Rapport : Comment les généraux ont réussi à combattre l’islam en Algérie pendant un demi-siècle
Il est impossible de saisir la véritable nature des relations que le régime des généraux entretient avec l’islam depuis sa fondation par le défunt Mohamed Boukherouba, alias Houari Boumédiène, en 1965, sans examiner son rapport profond – et souvent ambigu – à la religion musulmane elle-même, ainsi qu’à la crise identitaire qui déchire l’Algérie. Celle-ci trouve l’islam, foi de l’écrasante majorité des citoyens, au cœur de ses contradictions, exacerbées par les liens troubles que les généraux maintiennent avec l’Occident et sa civilisation.

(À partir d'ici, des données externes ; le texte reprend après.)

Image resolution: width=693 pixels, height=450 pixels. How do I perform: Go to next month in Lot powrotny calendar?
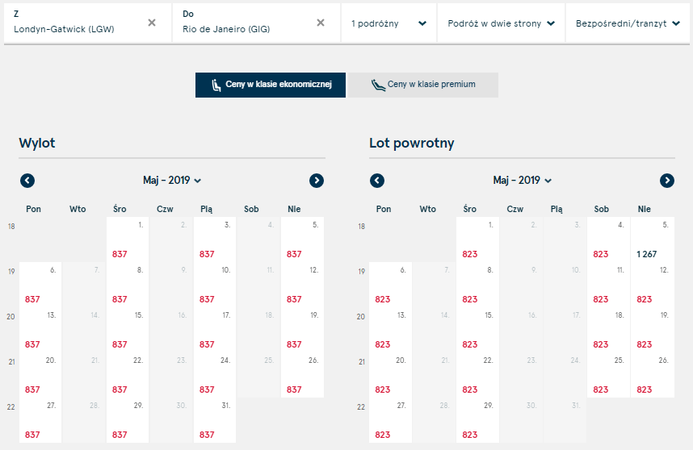(x=667, y=181)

Dès les premiers pas au pouvoir, Boumédiène entreprit d’affaiblir l’islam authentique. Il s’entoura d’influences marxistes-léninistes ouvertement athées, coupa l’Algérie de ses racines islamiques vivantes et marginalisa brutalement l’enseignement religieux traditionnel. Les oulémas indépendants furent pourchassés, emprisonnés ou exilés ; les confréries soufies, notamment les zawiyas jugées incontrôlables, furent fermées ou placées sous tutelle étatique stricte. Sous son règne, le religieux fut progressivement vidé de sa substance : il n’eut plus sa place dans l’éducation, la justice, l’économie ou la vie publique quotidienne. Le pouvoir imposa un islam d’État domestiqué, confiné aux mosquées, réduit à la prière, au jeûne et aux rites funéraires, tandis que le reste de la société sombrait dans une sécularisation rampante.
Pendant six décennies, les généraux successifs ont laissé les ennemis déclarés de l’islam – intellectuels de gauche, bureaucrates formés à l’école soviétique ou occidentale – monopoliser les médias, l’université et le champ culturel. Le Parti communiste algérien, interdit dès novembre 1962 par Ahmed Ben Bella, vit ses idées infiltrer les cercles du pouvoir malgré l’interdiction formelle. Cette hégémonie idéologique a gangréné une société fragile : athéisme assumé, blasphème banalisé, inceste et adultère devenus réalités sociales chez certaines franges, surtout urbaines. Des générations entières se sont perdues dans le culte de la liberté individuelle dévoyée : liberté de croyance réduite à néant, liberté sexuelle érigée en dogme, consommation effrénée d’alcool, de drogues et de plaisirs prohibés.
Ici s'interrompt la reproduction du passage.